Alongside star-witness Grusch, former US Navy pilot Ryan Graves and retired Navy commander David Fravor testified about their own sightings of UAPs, with Graves claiming that whatever the explanation, they represented “an urgent national security problem”.

What are Scottish UFO enthusiasts saying?

The main reaction from UFO believers and enthusiasts has been a sense of “vindication”.

Andy Mcgrillen – the Scottish host of That UFO Podcast, which has over 30,000 followers on Twitter – said the fact the issue was getting serious news coverage without “the X files music playing in the background” was a massive shift.

Mcgrillen said that before the hearing people in his audience were very pessimistic about it, expecting it to be neutered or shut down, but a poll after the event found that 82% were actually happy with how it played out.

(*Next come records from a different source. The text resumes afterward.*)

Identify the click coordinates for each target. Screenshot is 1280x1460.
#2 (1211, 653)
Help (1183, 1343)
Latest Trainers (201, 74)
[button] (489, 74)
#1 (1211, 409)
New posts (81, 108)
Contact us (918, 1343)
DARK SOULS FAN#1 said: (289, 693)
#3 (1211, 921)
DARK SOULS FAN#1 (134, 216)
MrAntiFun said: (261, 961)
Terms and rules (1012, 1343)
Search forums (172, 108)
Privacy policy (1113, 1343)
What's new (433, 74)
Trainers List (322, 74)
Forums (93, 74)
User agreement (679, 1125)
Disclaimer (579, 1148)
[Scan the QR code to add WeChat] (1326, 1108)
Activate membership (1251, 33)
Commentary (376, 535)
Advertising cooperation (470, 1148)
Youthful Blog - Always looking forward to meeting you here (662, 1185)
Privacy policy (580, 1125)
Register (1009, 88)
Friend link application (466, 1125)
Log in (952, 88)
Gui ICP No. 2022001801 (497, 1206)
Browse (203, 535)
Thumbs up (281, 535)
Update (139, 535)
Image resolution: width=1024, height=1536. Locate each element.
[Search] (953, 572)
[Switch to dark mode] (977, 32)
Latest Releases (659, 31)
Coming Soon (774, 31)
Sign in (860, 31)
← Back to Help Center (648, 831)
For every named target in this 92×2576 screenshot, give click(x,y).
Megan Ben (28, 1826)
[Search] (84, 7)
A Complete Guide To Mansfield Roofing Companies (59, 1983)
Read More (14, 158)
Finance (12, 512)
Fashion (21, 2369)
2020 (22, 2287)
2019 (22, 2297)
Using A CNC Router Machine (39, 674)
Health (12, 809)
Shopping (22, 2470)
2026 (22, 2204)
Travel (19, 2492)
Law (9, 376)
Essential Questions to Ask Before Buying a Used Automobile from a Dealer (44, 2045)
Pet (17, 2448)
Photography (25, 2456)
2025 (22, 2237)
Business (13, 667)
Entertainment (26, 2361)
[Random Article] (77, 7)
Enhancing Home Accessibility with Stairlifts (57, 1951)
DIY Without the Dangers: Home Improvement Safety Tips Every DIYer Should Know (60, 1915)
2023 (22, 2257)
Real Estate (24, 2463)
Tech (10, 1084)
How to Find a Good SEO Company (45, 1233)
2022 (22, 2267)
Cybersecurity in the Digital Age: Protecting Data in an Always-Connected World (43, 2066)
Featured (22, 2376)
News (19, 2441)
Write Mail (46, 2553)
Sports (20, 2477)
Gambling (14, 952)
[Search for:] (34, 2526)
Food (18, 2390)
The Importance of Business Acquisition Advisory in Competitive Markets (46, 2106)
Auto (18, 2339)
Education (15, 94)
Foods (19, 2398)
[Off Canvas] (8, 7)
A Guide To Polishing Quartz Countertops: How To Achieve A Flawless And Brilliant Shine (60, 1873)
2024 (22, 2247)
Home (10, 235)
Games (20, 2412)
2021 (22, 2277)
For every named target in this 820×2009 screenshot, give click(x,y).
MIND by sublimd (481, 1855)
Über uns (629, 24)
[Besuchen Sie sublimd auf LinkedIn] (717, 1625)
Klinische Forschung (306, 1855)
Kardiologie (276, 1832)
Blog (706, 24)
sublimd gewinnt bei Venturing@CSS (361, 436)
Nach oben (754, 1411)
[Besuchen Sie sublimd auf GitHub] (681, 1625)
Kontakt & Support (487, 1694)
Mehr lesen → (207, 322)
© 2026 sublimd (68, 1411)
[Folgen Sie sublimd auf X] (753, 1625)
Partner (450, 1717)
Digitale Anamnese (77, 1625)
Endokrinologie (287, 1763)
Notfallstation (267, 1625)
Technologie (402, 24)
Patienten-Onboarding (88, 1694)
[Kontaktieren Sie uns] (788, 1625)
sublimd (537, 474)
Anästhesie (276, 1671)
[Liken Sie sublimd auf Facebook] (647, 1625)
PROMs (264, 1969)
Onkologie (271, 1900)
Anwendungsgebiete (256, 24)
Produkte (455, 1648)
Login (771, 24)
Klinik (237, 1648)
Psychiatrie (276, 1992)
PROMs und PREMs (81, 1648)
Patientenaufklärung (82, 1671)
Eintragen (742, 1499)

“It was largely down to the language that was used in a public setting for the first time, and that these politicians who were grilling the witnesses weren’t laughing at them. They were asking very serious questions.

“It was a real serious conversation about a topic where for a long time it had the X Files music being played over it.

“I’ve done a bit of radio over the last year since the podcast got a bit of notoriety and usually it was hit and miss between whether they were going to play the X files music before it.

“[On Thursday] I did 9 interviews, TV and radio, and not once did they play the X Files music – which was a pleasant surprise.”

He added that even being placed alongside physicists and astrophysicists on radio shows, there was a lot more agreement and common ground between him and others than there often is.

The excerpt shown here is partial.